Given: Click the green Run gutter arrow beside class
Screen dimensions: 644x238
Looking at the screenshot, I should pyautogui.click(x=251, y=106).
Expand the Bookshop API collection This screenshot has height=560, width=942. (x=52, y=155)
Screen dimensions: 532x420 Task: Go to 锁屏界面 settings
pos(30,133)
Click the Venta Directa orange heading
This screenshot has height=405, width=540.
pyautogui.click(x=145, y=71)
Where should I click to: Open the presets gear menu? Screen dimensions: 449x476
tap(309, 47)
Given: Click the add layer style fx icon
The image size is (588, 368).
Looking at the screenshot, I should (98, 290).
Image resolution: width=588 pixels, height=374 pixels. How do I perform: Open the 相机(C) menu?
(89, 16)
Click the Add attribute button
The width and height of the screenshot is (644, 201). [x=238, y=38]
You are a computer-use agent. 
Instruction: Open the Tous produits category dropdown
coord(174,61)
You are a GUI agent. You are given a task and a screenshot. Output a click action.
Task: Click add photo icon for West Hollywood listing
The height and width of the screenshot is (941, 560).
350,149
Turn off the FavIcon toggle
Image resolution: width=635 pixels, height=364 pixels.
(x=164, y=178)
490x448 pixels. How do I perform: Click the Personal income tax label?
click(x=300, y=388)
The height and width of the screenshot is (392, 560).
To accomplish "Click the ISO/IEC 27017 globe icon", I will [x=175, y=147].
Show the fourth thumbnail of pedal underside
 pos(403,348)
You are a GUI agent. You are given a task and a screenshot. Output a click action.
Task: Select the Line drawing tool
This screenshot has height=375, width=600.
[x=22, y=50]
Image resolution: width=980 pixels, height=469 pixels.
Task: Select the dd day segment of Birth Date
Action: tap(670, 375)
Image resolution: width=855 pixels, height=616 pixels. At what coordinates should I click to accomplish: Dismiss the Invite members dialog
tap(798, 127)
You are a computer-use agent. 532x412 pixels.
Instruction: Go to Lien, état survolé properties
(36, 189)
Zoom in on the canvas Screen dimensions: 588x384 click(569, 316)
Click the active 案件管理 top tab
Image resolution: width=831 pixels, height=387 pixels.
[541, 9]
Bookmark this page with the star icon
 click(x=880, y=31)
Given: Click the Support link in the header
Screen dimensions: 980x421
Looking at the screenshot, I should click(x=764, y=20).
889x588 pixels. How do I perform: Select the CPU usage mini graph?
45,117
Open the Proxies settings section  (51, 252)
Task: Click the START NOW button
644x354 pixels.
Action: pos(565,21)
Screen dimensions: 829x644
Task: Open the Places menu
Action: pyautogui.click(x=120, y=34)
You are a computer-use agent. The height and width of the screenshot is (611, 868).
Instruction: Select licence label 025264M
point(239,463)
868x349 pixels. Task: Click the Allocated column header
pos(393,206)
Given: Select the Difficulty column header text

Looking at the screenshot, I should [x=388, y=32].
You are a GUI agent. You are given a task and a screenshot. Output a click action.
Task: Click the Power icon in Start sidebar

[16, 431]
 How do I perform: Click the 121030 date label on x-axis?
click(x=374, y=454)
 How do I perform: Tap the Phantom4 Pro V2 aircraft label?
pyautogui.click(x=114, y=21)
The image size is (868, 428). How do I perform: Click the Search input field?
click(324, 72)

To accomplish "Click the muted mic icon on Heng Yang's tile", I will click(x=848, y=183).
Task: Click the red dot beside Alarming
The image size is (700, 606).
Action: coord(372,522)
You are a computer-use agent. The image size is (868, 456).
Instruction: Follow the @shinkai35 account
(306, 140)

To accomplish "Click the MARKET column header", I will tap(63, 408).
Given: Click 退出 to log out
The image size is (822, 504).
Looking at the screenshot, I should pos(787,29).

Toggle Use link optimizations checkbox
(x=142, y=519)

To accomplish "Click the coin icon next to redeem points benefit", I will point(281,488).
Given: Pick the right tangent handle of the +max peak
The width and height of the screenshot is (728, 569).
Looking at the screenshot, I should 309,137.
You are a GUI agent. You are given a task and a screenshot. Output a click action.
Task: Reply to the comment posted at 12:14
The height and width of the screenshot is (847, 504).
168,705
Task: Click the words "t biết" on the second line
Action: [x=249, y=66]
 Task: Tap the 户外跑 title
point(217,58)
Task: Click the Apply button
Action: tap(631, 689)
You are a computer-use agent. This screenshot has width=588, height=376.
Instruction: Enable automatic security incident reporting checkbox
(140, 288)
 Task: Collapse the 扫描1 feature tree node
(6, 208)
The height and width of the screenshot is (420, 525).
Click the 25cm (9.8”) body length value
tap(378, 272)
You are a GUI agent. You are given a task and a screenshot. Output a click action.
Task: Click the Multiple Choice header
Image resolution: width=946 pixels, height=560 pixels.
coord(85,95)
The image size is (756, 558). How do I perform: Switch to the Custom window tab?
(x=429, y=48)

§ Your objective
Reproduce the listing above verbatim.

§ Answer to this problem
Given: Click the green Run gutter arrow beside class
Screen dimensions: 644x238
Looking at the screenshot, I should pyautogui.click(x=251, y=106).
Expand the Bookshop API collection This screenshot has height=560, width=942. (x=52, y=155)
Screen dimensions: 532x420 Task: Go to 锁屏界面 settings
pos(30,133)
Click the Venta Directa orange heading
This screenshot has height=405, width=540.
pyautogui.click(x=145, y=71)
Where should I click to: Open the presets gear menu? Screen dimensions: 449x476
tap(309, 47)
Given: Click the add layer style fx icon
The image size is (588, 368).
Looking at the screenshot, I should (98, 290).
Image resolution: width=588 pixels, height=374 pixels. How do I perform: Open the 相机(C) menu?
(89, 16)
Click the Add attribute button
The width and height of the screenshot is (644, 201). [x=238, y=38]
You are a computer-use agent. 
Instruction: Open the Tous produits category dropdown
coord(174,61)
You are a GUI agent. You are given a task and a screenshot. Output a click action.
Task: Click add photo icon for West Hollywood listing
The height and width of the screenshot is (941, 560).
350,149
Turn off the FavIcon toggle
Image resolution: width=635 pixels, height=364 pixels.
(x=164, y=178)
490x448 pixels. How do I perform: Click the Personal income tax label?
click(x=300, y=388)
The height and width of the screenshot is (392, 560).
To accomplish "Click the ISO/IEC 27017 globe icon", I will [x=175, y=147].
Show the fourth thumbnail of pedal underside
 pos(403,348)
You are a GUI agent. You are given a task and a screenshot. Output a click action.
Task: Select the Line drawing tool
This screenshot has height=375, width=600.
[x=22, y=50]
Image resolution: width=980 pixels, height=469 pixels.
Task: Select the dd day segment of Birth Date
Action: tap(670, 375)
Image resolution: width=855 pixels, height=616 pixels. At what coordinates should I click to accomplish: Dismiss the Invite members dialog
tap(798, 127)
You are a computer-use agent. 532x412 pixels.
Instruction: Go to Lien, état survolé properties
(36, 189)
Zoom in on the canvas Screen dimensions: 588x384 click(569, 316)
Click the active 案件管理 top tab
Image resolution: width=831 pixels, height=387 pixels.
[541, 9]
Bookmark this page with the star icon
 click(x=880, y=31)
Given: Click the Support link in the header
Screen dimensions: 980x421
Looking at the screenshot, I should click(x=764, y=20).
889x588 pixels. How do I perform: Select the CPU usage mini graph?
45,117
Open the Proxies settings section  (51, 252)
Task: Click the START NOW button
644x354 pixels.
Action: pos(565,21)
Screen dimensions: 829x644
Task: Open the Places menu
Action: pyautogui.click(x=120, y=34)
You are a computer-use agent. The height and width of the screenshot is (611, 868).
Instruction: Select licence label 025264M
point(239,463)
868x349 pixels. Task: Click the Allocated column header
pos(393,206)
Given: Select the Difficulty column header text

Looking at the screenshot, I should [x=388, y=32].
You are a GUI agent. You are given a task and a screenshot. Output a click action.
Task: Click the Power icon in Start sidebar

[16, 431]
 How do I perform: Click the 121030 date label on x-axis?
click(x=374, y=454)
 How do I perform: Tap the Phantom4 Pro V2 aircraft label?
pyautogui.click(x=114, y=21)
The image size is (868, 428). How do I perform: Click the Search input field?
click(324, 72)

To accomplish "Click the muted mic icon on Heng Yang's tile", I will click(x=848, y=183).
Task: Click the red dot beside Alarming
The image size is (700, 606).
Action: coord(372,522)
You are a computer-use agent. The image size is (868, 456).
Instruction: Follow the @shinkai35 account
(306, 140)

To accomplish "Click the MARKET column header", I will tap(63, 408).
Given: Click 退出 to log out
The image size is (822, 504).
Looking at the screenshot, I should pos(787,29).

Toggle Use link optimizations checkbox
(x=142, y=519)

To accomplish "Click the coin icon next to redeem points benefit", I will point(281,488).
Given: Pick the right tangent handle of the +max peak
The width and height of the screenshot is (728, 569).
Looking at the screenshot, I should 309,137.
You are a GUI agent. You are given a task and a screenshot. Output a click action.
Task: Reply to the comment posted at 12:14
The height and width of the screenshot is (847, 504).
168,705
Task: Click the words "t biết" on the second line
Action: [x=249, y=66]
 Task: Tap the 户外跑 title
point(217,58)
Task: Click the Apply button
Action: tap(631, 689)
You are a computer-use agent. This screenshot has width=588, height=376.
Instruction: Enable automatic security incident reporting checkbox
(140, 288)
 Task: Collapse the 扫描1 feature tree node
(6, 208)
The height and width of the screenshot is (420, 525).
Click the 25cm (9.8”) body length value
tap(378, 272)
You are a GUI agent. You are given a task and a screenshot. Output a click action.
Task: Click the Multiple Choice header
Image resolution: width=946 pixels, height=560 pixels.
coord(85,95)
The image size is (756, 558). How do I perform: Switch to the Custom window tab?
(x=429, y=48)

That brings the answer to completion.